(L-R) Former Virginia Senator Jim Webb, Vermont Senator Bernie Sanders, former US Secretary of State Hillary Clinton, former Maryland Governor Martin O'Malley and former Rhode Island Governor Lincoln Chafee during the national anthem at the start of the US Democratic Presidential candidates debate at Wynn Las Vegas in Las Vegas, Nevada, on Oct. 13 2015.
Josh Haner—The New York Times/EPA
By Sam Frizell
October 16, 2015

Democratic party leaders are in discussions about new ways to give their presidential candidates national airtime, according to a vice chair of the party, following months of withering criticism about the Democrats’ limited debate schedule.

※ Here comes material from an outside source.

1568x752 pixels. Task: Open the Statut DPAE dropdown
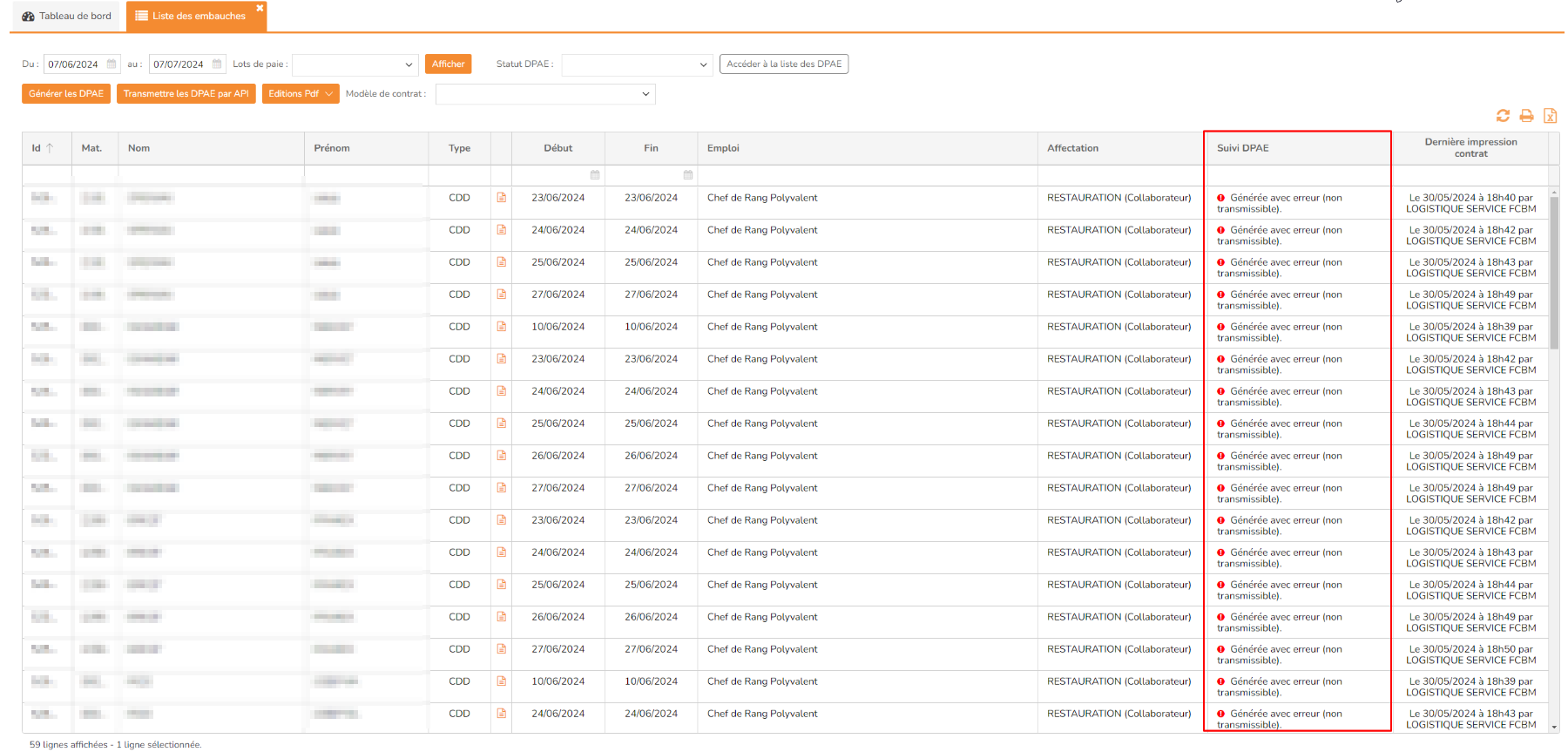(704, 64)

The talks, to be held among top Democratic National Committee officers, will center on adding more national forums for the candidates. “As officers, we’re going to talk over the next few days to see what agreements we can come to with regards to scheduling more — expanding opportunities for the candidates to talk more,” DNC vice-chair Donna Brazile told TIME on Friday afternoon. “So we’re actually going to try to see what we can agree to that candidates, and of course state parties and media partners can agree to.”

“This is a fluid process,” Brazile added. A party spokesperson confirmed that officers are discussing how to maximize viewers at national venues.

The internal DNC discussions in the coming days could lead to an expanded schedule of national appearances for the Democratic presidential candidates, including forums or town halls in which the candidates can reach a national audience.

It’s unclear, however, whether the party will add more debates to the six already scheduled, the first of which took place Tuesday in Las Vegas. DNC chair Debbie Wasserman Schultz has come under fire for limiting the number of debates to six and prohibiting candidates from taking part in additional debates. In 2008, the party had more than 20 debates and Republicans have scheduled 11 for the current presidential race.

Some senior Democrats say the current schedule sacrifices invaluable television airtime to the Republicans, who get more hours and national viewers. The DNC has insisted that six debates are enough, and that too many debates are a distraction to candidates who are forced to prepare for each meeting.

Two vice chairs in the party, R.T. Rybak and Rep. Tulsi Gabbard of Hawaii, have openly broken with Wasserman Schultz and accused of her acting unilaterally. “Much of the party feels we should have more debates,” R.T. Rybak, vice chair of the DNC, said on MSNBC’s MTP Daily. He added that he had “serious questions” whether Wasserman Schultz could continue to lead the party.

Tuesday’s debate between Hillary Clinton, Bernie Sanders, Martin O’Malley, Jim Webb and Lincoln Chafee was watched by 15.8 million viewers around the country, a record for Democratic debates but significantly fewer than the two Republican debates, which had 25 million and 23 million viewers.

The additional discussions between DNC officers this week indicate the enormous pressure the party is under to change its schedule and compete with Republicans for viewers.

But a compromise in the coming days—like a candidate forum or town hall meeting including all the candidates, for example—may not placate angry party members who are calling for additional debates.

“There’s an impression gap, a free media gap, between Democrats and Republicans and we have to close it. It’s too big for comfort,” said Simon Rosenberg, president and founder of the New Democrat Network and a candidate for DNC chair in 2005. “There’s enormous anger and resentment.”